Once all harnesses are installed and authenticated, run the cross-harness comparison:

# Dry run to confirm 5 models × 3 benchmarks × 2 languages = 30 runs
ailang eval-suite --agent --models harness_suite \
--benchmarks fizzbuzz,gcd_lcm,balanced_parens \
--langs ailang,python --dry-run

# Full run (5 parallel agent sessions)
ailang eval-suite --agent --models harness_suite \
--benchmarks fizzbuzz,gcd_lcm,balanced_parens \
--langs ailang,python --agent-parallel 5

harness_suite expands to:

  • claude-sonnet-4-6 → claude harness
  • opencode-sonnet-4-6 → opencode harness (Anthropic backend)
  • gemini-3-flash → gemini harness
  • opencode-gemini-3-flash → opencode harness (Google Vertex backend)
  • gpt5-4 → codex harness

This gives Δ delta comparison between same-model, different-harness pairs (Sonnet via claude vs opencode; Flash via gemini vs opencode).
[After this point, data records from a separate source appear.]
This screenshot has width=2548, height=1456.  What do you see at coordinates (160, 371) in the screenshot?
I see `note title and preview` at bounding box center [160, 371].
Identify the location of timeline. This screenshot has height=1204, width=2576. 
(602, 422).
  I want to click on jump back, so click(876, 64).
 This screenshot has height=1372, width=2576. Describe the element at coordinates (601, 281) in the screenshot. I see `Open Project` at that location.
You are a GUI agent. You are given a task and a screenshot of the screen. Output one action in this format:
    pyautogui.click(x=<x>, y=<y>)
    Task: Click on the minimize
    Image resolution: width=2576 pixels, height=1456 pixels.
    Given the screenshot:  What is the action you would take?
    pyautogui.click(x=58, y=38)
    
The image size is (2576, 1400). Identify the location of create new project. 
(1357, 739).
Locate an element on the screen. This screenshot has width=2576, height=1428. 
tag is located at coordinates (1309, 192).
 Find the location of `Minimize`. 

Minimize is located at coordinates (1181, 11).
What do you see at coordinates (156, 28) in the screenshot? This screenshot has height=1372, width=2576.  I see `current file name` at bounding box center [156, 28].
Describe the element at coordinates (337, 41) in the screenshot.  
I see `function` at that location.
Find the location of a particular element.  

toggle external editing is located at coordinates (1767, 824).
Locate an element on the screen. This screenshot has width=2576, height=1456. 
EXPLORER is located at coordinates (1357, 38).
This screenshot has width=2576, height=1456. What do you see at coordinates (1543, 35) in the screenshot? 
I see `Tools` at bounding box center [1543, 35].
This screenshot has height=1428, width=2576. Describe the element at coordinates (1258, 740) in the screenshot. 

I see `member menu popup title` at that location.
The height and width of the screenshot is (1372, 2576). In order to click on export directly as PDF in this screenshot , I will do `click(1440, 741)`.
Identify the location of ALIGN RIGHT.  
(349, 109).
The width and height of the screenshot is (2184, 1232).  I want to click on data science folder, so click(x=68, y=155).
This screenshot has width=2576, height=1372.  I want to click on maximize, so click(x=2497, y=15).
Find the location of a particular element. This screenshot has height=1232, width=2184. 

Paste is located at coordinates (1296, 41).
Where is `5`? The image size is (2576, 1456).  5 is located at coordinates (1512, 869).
Results appear in /docs/benchmarks/by-harness once ailang eval-report --format=json is re-run.

Troubleshooting

"non-agentic result: 0 turns, 0 tool calls"

The executor ran but the agent produced 0 tool calls — it either:

  • Printed an answer directly instead of writing a file (0-shot behavior)
  • Failed to auth (no key / expired token) and exited immediately
  • Used the wrong model string (google/ instead of google-vertex/ for opencode)

Run the verify command for that harness above and check the raw event output.

Codex: "openai: 401 Unauthorized"

OPENAI_API_KEY is not set or expired. Check echo $OPENAI_API_KEY.

Gemini: binary not in PATH

NVM issue. Add the node bin dir to PATH: see the Gemini section above.

opencode-gemini: "ProviderModelNotFoundError"

You're using google/... instead of google-vertex/.... Check agent_model_name in models.yml.